44 thoughts on “Improving 3D Printed Gears With… Hot Water

    1. Why is that bad news? I didn’t know about this, and I don’t think this has been openly used in the 3dp community. Now that you mention it, I’d like to try this with nylon drive gears as well.

    2. well i didn’t know about it, so maybe ya’ll crossed the line too hard at ‘competitive advantage’ instead of passing along important information like this so others knew about the process for other uses.

      many important processes have been lost that way…

        1. No, poly amides need to be brought to equilibrium water adsorption for toughness. The best way to ensure maximum toughness and elasticity is to soak them in water. In the 60’s I doubt they took the time to soak the parts in water after demolding especially for slot cars, or even knew about this yet as nylon was still relatively new.

          This will answer anymore questions much better than I can.

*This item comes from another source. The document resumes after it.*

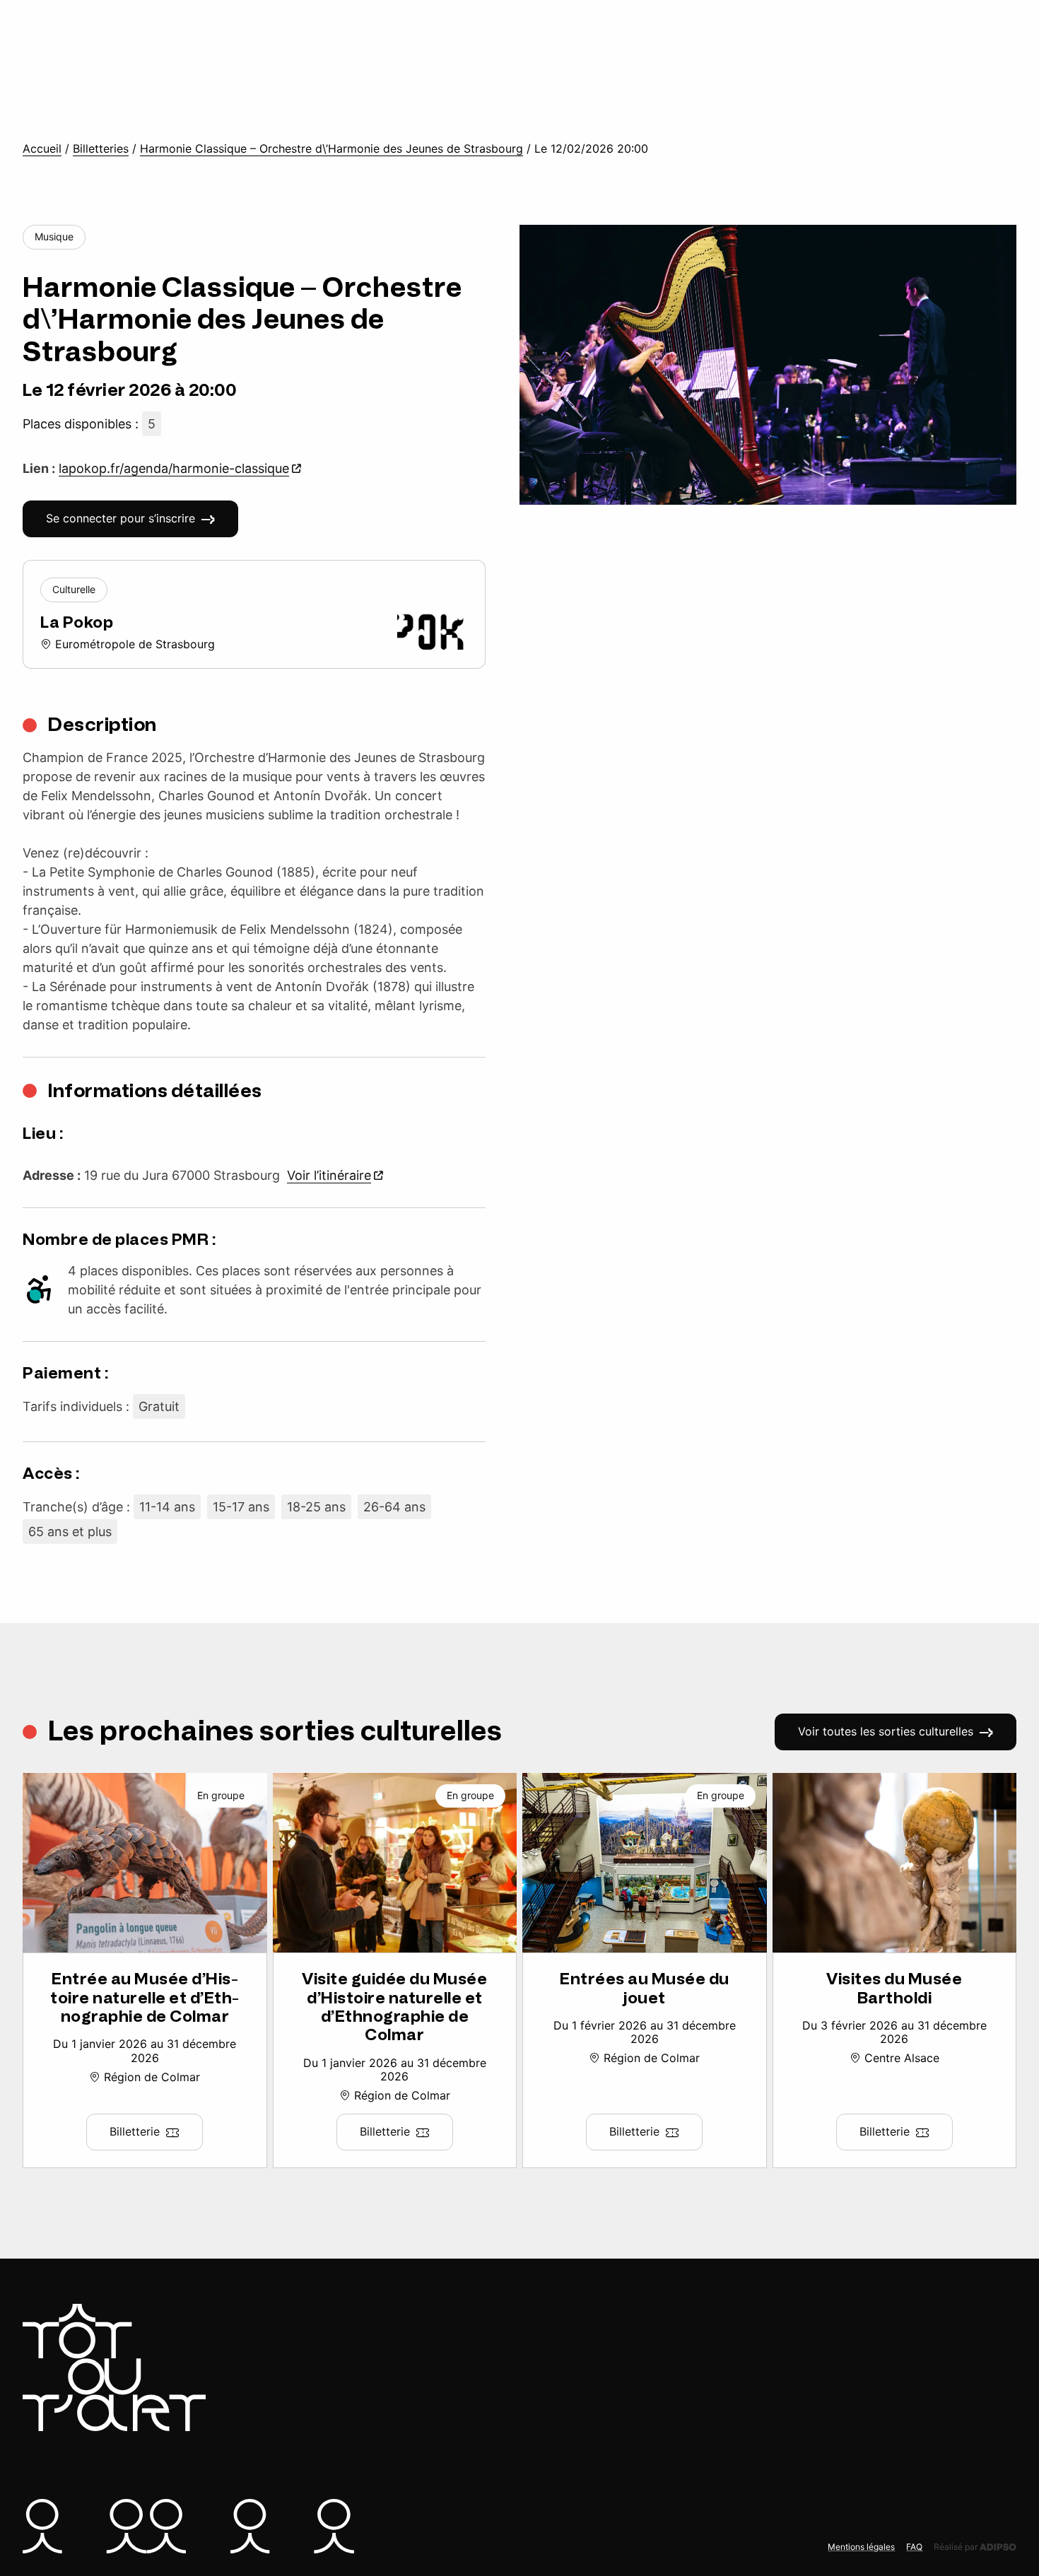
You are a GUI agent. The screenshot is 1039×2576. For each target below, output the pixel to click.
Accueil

          1. This is the opposite of what is going on here. Baking drives out the water, or if the water is trapped, the material will temporarily swell (until it drys out again).

          2. That’s the point brett, poitrsko doesn’t know what he is talking about. Baking nylon does not make it tougher it makes it brittle, soaking it in water makes it better for gears. Completely different than the process for PLA the post describes. (hint PLA is not a poly-amide or nylon)
            Sorry to confuse, but the “been there done that guy” poitrsko should just never comment again he’s derailed the subject.

        1. To be fair though, I bet nobody has observed the effects of immersing PLA in liquid silicon. It might be a breakthrough in science. After the flames have died down of course.

  1. Is the shrinkage of annealed parts constant? If it is, and there is a formula, you could use that formula to print your parts to nonannealed size, anneal them and have them fit together for a tougher end product.

    1. You 3D print 2 rulers and anneal one of them, then you have an exact indicator when you compare them. This gets around issue of material variability, you just for it for each spool of plastic.

        1. that is a good place to start but most polymers shrink in a very complex fashion, it is based on the geometry as well as the exact internal structure , a hole in a plate can change how the whole plate shrinks.
          with all of that said those differences are usually fairly small so one might get a solition that would get one 90% there in most cases.

          1. for a quick primer.

            though it is fairly understandable why it occurs, polymers undergo shrinkage primarily along the length of the polymer fibers and in practice fibers aren’t uniformly aligned so neither is the shrinkage.
            couple that with all of the different processes mentioned in the article linked and it starts to become a fairly complex problem, at least beyond print 20mm cube, measure if it really is 20mm, plug in solution.

          2. have a look at crystals in nature, they aren’t 100% uniform either, alignment does happen but isn’t perfect since the cooling profile and the internal stresses of the object changes with regard to say geometry and print temperature vs mold/bed temperature and the air temp around it, do a quick search yourself and you will see dozens of papers on the exact subject.

            anyway this is beyond a theoretical question since anyone who owns an FDM 3d printer cant test it for themselves, the same percentage scale for a fit wont work for two rings of a different diameter for an example, of course any such difference may be within ones margin of error but it is pronounced enough to require tuning for precise fits.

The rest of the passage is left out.